Records:
______________________________

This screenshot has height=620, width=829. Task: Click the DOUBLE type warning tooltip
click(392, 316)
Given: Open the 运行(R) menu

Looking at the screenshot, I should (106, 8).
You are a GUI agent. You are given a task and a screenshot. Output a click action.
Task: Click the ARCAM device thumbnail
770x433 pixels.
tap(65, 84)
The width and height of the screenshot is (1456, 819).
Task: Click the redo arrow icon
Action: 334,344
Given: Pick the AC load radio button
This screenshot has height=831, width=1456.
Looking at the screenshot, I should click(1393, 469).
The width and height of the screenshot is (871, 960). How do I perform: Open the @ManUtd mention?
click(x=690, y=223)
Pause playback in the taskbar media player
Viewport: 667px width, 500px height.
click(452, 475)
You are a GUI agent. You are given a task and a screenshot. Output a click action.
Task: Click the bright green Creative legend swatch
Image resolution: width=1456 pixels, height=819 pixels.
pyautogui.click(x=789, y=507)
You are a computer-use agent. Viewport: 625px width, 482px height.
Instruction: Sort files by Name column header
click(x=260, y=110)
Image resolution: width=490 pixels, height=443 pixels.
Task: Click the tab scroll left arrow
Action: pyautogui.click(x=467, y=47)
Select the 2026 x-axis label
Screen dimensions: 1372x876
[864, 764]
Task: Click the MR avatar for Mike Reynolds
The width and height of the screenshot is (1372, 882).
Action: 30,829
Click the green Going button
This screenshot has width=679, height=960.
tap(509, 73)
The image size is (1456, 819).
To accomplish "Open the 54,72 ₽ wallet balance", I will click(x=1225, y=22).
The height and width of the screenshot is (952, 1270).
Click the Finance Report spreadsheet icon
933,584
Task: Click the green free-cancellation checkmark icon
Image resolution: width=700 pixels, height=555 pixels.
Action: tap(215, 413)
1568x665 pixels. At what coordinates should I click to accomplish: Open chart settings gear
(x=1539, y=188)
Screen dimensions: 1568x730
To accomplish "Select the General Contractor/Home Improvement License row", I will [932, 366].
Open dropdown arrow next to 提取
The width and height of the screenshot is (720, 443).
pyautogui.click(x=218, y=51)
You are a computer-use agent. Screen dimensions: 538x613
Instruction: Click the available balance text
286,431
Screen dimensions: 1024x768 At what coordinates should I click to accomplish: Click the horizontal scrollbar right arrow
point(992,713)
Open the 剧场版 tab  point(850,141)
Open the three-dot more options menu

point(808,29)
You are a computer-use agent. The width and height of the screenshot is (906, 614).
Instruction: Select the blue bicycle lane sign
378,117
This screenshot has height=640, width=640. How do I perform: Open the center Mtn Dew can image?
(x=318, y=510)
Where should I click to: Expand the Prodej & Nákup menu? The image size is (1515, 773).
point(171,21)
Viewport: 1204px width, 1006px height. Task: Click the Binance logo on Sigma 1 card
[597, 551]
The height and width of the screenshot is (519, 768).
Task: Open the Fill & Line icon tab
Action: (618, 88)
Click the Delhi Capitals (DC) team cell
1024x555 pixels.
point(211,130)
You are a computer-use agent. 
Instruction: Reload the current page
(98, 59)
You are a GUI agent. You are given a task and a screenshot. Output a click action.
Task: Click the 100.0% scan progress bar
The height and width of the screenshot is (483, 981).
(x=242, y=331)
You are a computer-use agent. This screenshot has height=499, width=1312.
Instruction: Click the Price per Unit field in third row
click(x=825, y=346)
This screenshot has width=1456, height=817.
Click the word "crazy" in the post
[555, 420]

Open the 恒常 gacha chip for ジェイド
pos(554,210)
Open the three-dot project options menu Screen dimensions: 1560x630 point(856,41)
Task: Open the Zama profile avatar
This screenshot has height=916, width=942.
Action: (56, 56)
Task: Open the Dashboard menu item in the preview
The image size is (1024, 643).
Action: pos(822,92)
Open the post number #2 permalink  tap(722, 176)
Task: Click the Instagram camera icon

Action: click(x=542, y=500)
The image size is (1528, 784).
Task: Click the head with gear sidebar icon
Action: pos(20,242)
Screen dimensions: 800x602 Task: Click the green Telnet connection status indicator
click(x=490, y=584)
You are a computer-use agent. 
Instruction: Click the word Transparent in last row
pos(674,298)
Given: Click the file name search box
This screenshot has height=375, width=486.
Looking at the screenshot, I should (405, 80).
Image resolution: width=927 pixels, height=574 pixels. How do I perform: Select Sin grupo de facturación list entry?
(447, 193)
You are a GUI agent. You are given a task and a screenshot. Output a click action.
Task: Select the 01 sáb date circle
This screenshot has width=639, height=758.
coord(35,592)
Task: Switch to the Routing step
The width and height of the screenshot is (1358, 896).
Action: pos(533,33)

______________________________

### Your goal
Return every line of the items above unchanged.

### The answer
This screenshot has height=620, width=829. Task: Click the DOUBLE type warning tooltip
click(392, 316)
Given: Open the 运行(R) menu

Looking at the screenshot, I should (106, 8).
You are a GUI agent. You are given a task and a screenshot. Output a click action.
Task: Click the ARCAM device thumbnail
770x433 pixels.
tap(65, 84)
The width and height of the screenshot is (1456, 819).
Task: Click the redo arrow icon
Action: 334,344
Given: Pick the AC load radio button
This screenshot has height=831, width=1456.
Looking at the screenshot, I should click(1393, 469).
The width and height of the screenshot is (871, 960). How do I perform: Open the @ManUtd mention?
click(x=690, y=223)
Pause playback in the taskbar media player
Viewport: 667px width, 500px height.
click(452, 475)
You are a GUI agent. You are given a task and a screenshot. Output a click action.
Task: Click the bright green Creative legend swatch
Image resolution: width=1456 pixels, height=819 pixels.
pyautogui.click(x=789, y=507)
You are a computer-use agent. Viewport: 625px width, 482px height.
Instruction: Sort files by Name column header
click(x=260, y=110)
Image resolution: width=490 pixels, height=443 pixels.
Task: Click the tab scroll left arrow
Action: pyautogui.click(x=467, y=47)
Select the 2026 x-axis label
Screen dimensions: 1372x876
[864, 764]
Task: Click the MR avatar for Mike Reynolds
The width and height of the screenshot is (1372, 882).
Action: 30,829
Click the green Going button
This screenshot has width=679, height=960.
tap(509, 73)
The image size is (1456, 819).
To accomplish "Open the 54,72 ₽ wallet balance", I will click(x=1225, y=22).
The height and width of the screenshot is (952, 1270).
Click the Finance Report spreadsheet icon
933,584
Task: Click the green free-cancellation checkmark icon
Image resolution: width=700 pixels, height=555 pixels.
Action: tap(215, 413)
1568x665 pixels. At what coordinates should I click to accomplish: Open chart settings gear
(x=1539, y=188)
Screen dimensions: 1568x730
To accomplish "Select the General Contractor/Home Improvement License row", I will [932, 366].
Open dropdown arrow next to 提取
The width and height of the screenshot is (720, 443).
pyautogui.click(x=218, y=51)
You are a computer-use agent. Screen dimensions: 538x613
Instruction: Click the available balance text
286,431
Screen dimensions: 1024x768 At what coordinates should I click to accomplish: Click the horizontal scrollbar right arrow
point(992,713)
Open the 剧场版 tab  point(850,141)
Open the three-dot more options menu

point(808,29)
You are a computer-use agent. The width and height of the screenshot is (906, 614).
Instruction: Select the blue bicycle lane sign
378,117
This screenshot has height=640, width=640. How do I perform: Open the center Mtn Dew can image?
(x=318, y=510)
Where should I click to: Expand the Prodej & Nákup menu? The image size is (1515, 773).
point(171,21)
Viewport: 1204px width, 1006px height. Task: Click the Binance logo on Sigma 1 card
[597, 551]
The height and width of the screenshot is (519, 768).
Task: Open the Fill & Line icon tab
Action: (618, 88)
Click the Delhi Capitals (DC) team cell
1024x555 pixels.
point(211,130)
You are a computer-use agent. 
Instruction: Reload the current page
(98, 59)
You are a GUI agent. You are given a task and a screenshot. Output a click action.
Task: Click the 100.0% scan progress bar
The height and width of the screenshot is (483, 981).
(x=242, y=331)
You are a computer-use agent. This screenshot has height=499, width=1312.
Instruction: Click the Price per Unit field in third row
click(x=825, y=346)
This screenshot has width=1456, height=817.
Click the word "crazy" in the post
[555, 420]

Open the 恒常 gacha chip for ジェイド
pos(554,210)
Open the three-dot project options menu Screen dimensions: 1560x630 point(856,41)
Task: Open the Zama profile avatar
This screenshot has height=916, width=942.
Action: (56, 56)
Task: Open the Dashboard menu item in the preview
The image size is (1024, 643).
Action: pos(822,92)
Open the post number #2 permalink  tap(722, 176)
Task: Click the Instagram camera icon

Action: click(x=542, y=500)
The image size is (1528, 784).
Task: Click the head with gear sidebar icon
Action: pos(20,242)
Screen dimensions: 800x602 Task: Click the green Telnet connection status indicator
click(x=490, y=584)
You are a computer-use agent. 
Instruction: Click the word Transparent in last row
pos(674,298)
Given: Click the file name search box
This screenshot has height=375, width=486.
Looking at the screenshot, I should (405, 80).
Image resolution: width=927 pixels, height=574 pixels. How do I perform: Select Sin grupo de facturación list entry?
(447, 193)
You are a GUI agent. You are given a task and a screenshot. Output a click action.
Task: Select the 01 sáb date circle
This screenshot has width=639, height=758.
coord(35,592)
Task: Switch to the Routing step
The width and height of the screenshot is (1358, 896).
Action: pos(533,33)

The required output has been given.